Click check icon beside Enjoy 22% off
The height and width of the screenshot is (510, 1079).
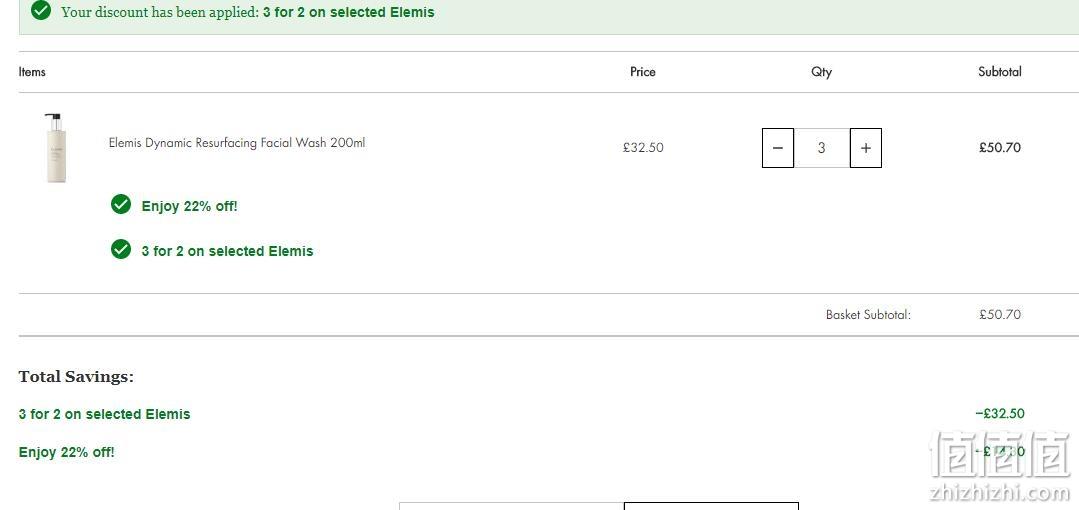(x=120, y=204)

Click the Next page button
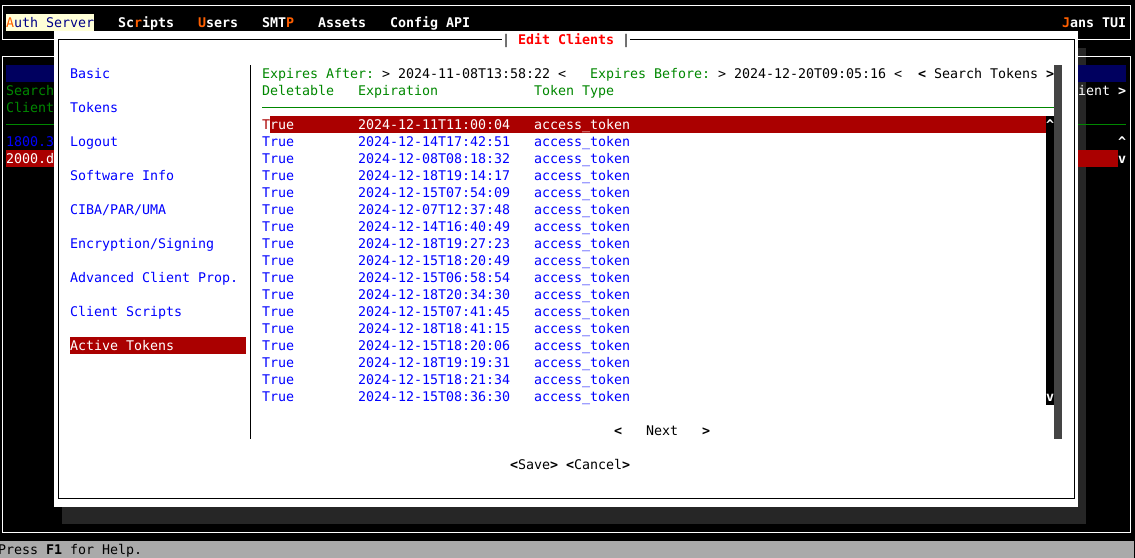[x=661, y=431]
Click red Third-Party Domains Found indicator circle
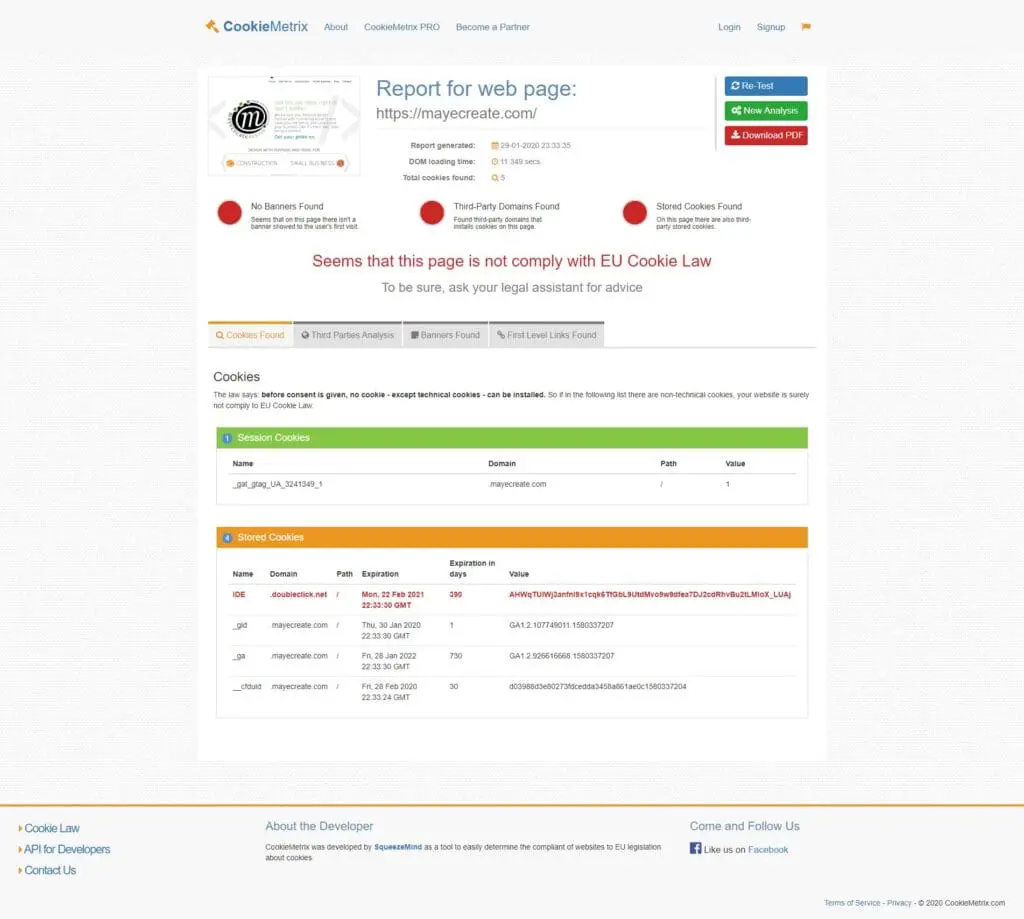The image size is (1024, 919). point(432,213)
════
**WORK TO BE COMPLETED**
Output a verbatim copy of the lines from the line containing "The height and" through the end of the data, both included, without any images.

**TASK RESULT**
The height and width of the screenshot is (510, 1079).
(x=120, y=204)

Click the Next page button
[x=661, y=431]
Click red Third-Party Domains Found indicator circle
The image size is (1024, 919). point(432,213)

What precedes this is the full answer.